“DARKEST AFRICA” FINALLY DISCOVERED.
Oseba then turned his instruments on Africa. He told his audience that while along the fringe of this half-mythical land there were glimpses of a very ancient movement, the vast interior, until almost yesterday, was a veritable terra incognito, and to-day it is not easy to separate the grain of truth concerning its history from the cartload of fiction.
But Britain was now rolling up the sombre curtain, and opening the doors of her fabulous treasure-house that the “grateful” (?) nations might enter and take rooms.
Africa, the sage told his audience, covered one-fifth of the land surface of the outer globe, and had a population of 150,000,000 souls, or more than live in all the Americas and their islands. It has a doubtful history, thousands of years old.
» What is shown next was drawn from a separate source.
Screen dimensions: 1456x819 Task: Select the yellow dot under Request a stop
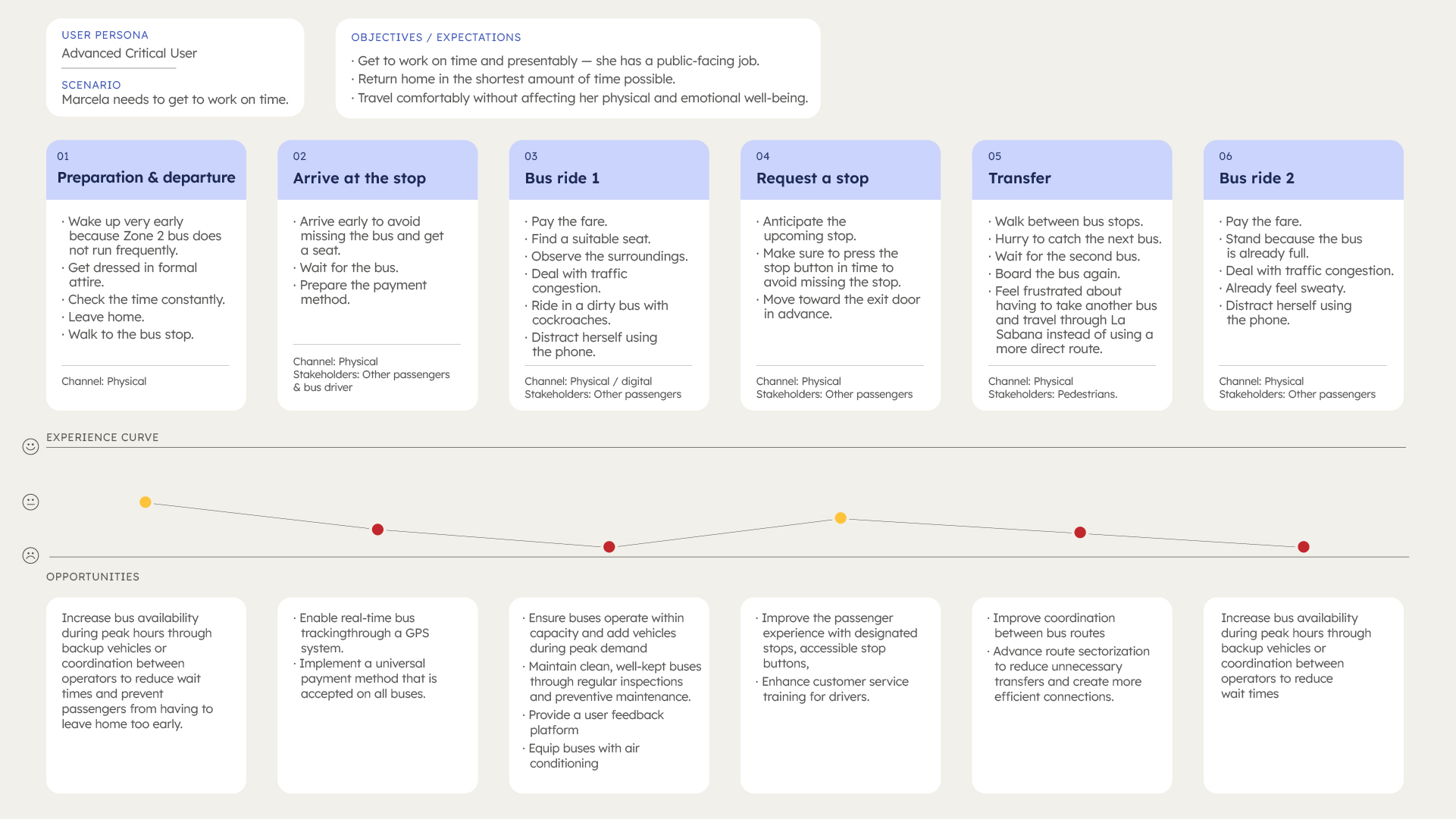(841, 518)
It was once so “civilised” that it housed three-hundred Christian Bishops, yet, to-day there is but a small portion—the Cape—that can claim more than a mere introduction to modern civilisation.
The orator informed the people, as he threw a series of pictures on the canvas, that many of the European nations were striving to extend their borders in Africa, and to the sorrow of the natives, they were now being pretty generally “discovered.”
HUMAN RIGHTS.
Oh! sacred rights of man, ordained of God, yet only won by blood, and tears, and toil.
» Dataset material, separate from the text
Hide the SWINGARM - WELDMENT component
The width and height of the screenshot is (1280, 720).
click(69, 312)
Here there was a digression, and an essay on “the rights of man,” for the poetess Vauline inquired by what “right” the Europeans were “portioning out Africa,” if that country had already 150,000,000 people?
“This,” said the sage Oseba, as he moved his eyes from his admiring critic to his audience, “this is a pertinent question; but remember, my children, most of the inhabitants of Africa are black—they are very black.”